Chronicles of Courage: Very Special Artists
- Cover of the first edition.
- Author: Jean Kennedy Smith & George Plimpton
- Language: English
- Genre: Biography
- Published: April 6, 1993 Random House
- Publication place: United States
- Media type: Print (hardback & paperback)
- Pages: 234 (272 paperback)
- ISBN: 9780679782988
- Website: http://www.randomhouse.com

= Chronicles of Courage: Very Special Artists =

Chronicles of Courage: Very Special Artists was written by Ambassador Jean Kennedy Smith with George Plimpton (co-founder of the Paris Review) and published by Random House in April 1993. In 1974, Smith founded Very Special Arts, an educational affiliate of the Kennedy Center that provides opportunities in the creative arts for persons with disabilities in the United States and around the world. In February 2011, President Obama awarded her the Presidential Medal of Freedom, the nation's highest civilian honor, for her work with people with disabilities.

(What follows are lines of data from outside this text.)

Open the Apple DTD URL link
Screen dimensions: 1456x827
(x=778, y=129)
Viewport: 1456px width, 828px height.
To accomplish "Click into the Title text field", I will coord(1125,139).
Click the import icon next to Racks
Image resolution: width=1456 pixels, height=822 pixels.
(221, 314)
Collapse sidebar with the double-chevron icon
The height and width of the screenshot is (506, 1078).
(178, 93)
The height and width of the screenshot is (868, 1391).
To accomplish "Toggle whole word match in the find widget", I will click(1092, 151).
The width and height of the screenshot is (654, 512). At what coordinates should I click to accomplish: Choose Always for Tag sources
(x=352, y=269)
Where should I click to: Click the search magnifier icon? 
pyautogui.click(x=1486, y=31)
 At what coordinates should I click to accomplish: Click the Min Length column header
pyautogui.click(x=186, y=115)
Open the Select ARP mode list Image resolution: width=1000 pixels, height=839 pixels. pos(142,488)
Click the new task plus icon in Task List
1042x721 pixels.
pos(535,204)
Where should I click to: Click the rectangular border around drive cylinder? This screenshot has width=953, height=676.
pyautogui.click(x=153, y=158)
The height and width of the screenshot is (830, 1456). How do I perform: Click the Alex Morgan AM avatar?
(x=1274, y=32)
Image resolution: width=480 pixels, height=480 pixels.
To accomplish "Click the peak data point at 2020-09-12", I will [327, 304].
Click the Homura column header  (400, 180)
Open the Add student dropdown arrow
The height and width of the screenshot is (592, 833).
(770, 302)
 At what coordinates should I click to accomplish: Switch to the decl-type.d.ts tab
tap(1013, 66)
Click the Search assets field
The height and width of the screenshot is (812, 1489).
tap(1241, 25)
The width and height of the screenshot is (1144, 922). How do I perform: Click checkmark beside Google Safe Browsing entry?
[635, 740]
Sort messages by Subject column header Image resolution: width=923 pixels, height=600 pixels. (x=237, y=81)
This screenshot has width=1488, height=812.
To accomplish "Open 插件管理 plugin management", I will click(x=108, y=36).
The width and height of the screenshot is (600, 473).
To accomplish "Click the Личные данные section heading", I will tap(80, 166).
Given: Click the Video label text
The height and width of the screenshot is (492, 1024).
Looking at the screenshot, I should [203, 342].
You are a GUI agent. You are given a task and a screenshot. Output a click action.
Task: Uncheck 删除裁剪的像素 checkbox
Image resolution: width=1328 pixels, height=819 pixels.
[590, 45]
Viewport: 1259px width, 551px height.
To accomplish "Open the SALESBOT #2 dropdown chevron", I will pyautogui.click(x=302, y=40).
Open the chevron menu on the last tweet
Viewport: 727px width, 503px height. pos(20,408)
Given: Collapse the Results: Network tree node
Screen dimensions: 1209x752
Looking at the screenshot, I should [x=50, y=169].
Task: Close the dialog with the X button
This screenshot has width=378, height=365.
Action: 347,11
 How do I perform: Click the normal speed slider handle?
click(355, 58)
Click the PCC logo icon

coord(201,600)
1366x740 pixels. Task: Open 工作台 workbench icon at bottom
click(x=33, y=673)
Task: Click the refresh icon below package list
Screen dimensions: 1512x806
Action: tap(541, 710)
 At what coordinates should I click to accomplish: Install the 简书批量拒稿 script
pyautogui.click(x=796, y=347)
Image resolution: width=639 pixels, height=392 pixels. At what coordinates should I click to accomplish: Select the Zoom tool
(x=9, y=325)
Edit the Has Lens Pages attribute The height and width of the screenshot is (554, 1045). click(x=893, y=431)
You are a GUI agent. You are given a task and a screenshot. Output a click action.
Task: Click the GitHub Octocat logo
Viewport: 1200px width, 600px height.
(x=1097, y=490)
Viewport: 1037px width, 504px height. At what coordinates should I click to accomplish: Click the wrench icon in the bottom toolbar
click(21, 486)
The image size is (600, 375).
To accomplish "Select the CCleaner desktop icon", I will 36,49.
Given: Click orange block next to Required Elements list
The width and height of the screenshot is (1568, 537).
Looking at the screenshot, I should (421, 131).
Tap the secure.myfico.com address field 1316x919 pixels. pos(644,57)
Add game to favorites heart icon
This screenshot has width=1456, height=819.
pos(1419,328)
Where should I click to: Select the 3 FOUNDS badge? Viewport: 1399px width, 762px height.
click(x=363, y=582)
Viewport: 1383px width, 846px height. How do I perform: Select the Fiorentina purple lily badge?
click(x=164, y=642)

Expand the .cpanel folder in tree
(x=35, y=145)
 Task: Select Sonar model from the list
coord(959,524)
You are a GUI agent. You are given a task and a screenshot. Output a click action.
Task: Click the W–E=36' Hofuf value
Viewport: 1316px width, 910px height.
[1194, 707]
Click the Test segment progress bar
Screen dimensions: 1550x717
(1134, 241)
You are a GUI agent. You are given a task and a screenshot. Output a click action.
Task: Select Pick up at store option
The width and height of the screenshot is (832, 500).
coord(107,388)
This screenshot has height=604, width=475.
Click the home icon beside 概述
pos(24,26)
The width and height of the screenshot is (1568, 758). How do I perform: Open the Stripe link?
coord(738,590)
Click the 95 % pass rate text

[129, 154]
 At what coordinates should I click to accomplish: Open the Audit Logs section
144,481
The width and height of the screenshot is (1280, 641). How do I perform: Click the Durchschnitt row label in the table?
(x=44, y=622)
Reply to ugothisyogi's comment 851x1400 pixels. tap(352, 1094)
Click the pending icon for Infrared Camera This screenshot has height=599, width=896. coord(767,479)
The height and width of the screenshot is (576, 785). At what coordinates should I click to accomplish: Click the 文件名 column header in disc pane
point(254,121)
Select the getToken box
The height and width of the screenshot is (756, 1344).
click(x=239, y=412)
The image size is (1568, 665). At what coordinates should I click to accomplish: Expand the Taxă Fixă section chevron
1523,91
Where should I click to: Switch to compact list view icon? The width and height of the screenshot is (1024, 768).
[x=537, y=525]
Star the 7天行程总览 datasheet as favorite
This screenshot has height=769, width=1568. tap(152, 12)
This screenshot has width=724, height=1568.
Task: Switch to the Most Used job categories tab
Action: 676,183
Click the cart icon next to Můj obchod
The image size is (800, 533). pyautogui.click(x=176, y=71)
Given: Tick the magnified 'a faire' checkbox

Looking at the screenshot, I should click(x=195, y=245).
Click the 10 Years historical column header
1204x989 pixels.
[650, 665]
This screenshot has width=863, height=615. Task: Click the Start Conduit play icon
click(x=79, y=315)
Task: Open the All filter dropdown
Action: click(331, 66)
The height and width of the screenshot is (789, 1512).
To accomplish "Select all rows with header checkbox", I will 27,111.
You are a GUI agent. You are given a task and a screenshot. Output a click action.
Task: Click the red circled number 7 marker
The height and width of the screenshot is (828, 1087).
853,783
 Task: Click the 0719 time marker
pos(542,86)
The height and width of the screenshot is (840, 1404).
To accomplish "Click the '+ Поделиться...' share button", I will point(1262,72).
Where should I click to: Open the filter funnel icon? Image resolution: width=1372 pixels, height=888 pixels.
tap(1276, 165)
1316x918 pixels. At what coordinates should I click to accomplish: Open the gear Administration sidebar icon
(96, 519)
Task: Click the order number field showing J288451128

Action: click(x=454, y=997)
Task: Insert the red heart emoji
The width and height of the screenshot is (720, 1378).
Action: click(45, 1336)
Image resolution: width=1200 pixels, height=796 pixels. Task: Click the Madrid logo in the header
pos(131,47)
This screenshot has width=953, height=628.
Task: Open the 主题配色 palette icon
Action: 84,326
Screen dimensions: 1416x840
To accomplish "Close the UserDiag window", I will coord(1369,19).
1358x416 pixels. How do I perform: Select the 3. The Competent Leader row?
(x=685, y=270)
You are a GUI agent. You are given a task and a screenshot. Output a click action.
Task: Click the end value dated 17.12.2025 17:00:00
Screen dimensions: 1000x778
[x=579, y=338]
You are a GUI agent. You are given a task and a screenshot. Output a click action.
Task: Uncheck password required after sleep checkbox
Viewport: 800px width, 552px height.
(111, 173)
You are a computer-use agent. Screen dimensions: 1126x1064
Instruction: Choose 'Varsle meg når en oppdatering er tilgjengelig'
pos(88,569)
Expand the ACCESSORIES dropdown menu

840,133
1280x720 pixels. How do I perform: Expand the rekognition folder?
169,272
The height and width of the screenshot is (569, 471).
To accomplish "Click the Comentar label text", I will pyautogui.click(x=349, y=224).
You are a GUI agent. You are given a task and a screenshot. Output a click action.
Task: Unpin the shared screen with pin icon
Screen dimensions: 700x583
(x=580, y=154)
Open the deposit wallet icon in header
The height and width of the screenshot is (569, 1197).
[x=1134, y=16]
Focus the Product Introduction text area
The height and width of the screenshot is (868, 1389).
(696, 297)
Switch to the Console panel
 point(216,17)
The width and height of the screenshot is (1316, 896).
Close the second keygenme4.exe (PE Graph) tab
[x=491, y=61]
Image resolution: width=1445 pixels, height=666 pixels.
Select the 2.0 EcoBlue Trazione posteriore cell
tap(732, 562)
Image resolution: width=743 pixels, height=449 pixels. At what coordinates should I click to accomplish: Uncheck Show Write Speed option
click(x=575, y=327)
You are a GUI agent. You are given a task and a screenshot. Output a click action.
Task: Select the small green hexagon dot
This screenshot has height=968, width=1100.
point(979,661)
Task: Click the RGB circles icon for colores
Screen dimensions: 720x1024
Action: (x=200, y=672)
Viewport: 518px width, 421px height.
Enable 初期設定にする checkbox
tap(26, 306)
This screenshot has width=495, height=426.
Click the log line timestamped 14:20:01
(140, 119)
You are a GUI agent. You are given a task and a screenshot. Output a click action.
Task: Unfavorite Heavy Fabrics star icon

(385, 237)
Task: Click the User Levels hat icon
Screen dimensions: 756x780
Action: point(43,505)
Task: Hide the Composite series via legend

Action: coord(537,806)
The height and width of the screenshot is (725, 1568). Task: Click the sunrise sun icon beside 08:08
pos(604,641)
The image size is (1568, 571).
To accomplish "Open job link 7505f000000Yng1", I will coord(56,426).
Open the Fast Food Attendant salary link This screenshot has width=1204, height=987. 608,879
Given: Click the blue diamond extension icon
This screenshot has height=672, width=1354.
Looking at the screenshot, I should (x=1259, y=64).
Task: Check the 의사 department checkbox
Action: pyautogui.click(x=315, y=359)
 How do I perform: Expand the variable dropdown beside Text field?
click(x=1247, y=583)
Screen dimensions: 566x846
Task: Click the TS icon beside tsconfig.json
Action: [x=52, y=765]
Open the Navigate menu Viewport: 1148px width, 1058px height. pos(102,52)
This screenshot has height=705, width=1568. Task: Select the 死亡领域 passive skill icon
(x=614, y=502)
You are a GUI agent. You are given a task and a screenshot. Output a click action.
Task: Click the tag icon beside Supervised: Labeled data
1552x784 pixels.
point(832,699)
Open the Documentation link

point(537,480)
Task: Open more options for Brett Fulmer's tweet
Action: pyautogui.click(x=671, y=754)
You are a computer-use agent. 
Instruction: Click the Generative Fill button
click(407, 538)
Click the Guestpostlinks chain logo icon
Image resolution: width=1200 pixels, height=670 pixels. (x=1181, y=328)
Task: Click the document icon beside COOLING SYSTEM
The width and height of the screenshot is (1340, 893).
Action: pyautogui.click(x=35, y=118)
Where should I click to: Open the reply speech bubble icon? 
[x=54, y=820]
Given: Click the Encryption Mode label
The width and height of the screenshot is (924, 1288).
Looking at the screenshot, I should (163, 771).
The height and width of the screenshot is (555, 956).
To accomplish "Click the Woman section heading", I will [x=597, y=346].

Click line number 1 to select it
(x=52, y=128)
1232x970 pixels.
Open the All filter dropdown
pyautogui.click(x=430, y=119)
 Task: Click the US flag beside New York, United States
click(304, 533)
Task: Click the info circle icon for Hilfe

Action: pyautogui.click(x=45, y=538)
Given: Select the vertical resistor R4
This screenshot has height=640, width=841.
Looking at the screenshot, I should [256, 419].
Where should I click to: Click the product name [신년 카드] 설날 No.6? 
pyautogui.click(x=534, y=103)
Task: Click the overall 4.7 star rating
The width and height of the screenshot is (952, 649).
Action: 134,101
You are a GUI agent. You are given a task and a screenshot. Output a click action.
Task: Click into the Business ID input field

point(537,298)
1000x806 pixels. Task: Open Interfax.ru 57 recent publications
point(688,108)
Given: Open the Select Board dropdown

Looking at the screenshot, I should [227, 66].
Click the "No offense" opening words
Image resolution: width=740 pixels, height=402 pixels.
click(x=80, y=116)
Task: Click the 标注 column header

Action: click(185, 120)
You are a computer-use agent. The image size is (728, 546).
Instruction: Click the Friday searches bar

The 272 page book profiles 16 artists with disabilities who discuss how art has made a difference in their lives despite their unique challenges. Artists include Pamela Spurlock Boggess, Chuck Close, George Covington, Joseph Dawley and Gloria Dawley, Mark di Suvero, Elaine Greco, Donald Greco, and Karen Greco, Jack Hofsiss, and Maureen Laffey, Tony Meléndez, Michael Naranjo and Laurie Naranjo, Mary Pearce and Bryan Pearce, Audrey Penn, Reynolds Price, Howie Seago and Lori Seago, Alison Sheen, Randy Souders, Lauren Summers and Earl Shoop, and Mary Verdi-Fletcher. The book also includes a "disability awareness guide," a list of disability organizations and other resources. It was published in both hardcover and paperback editions.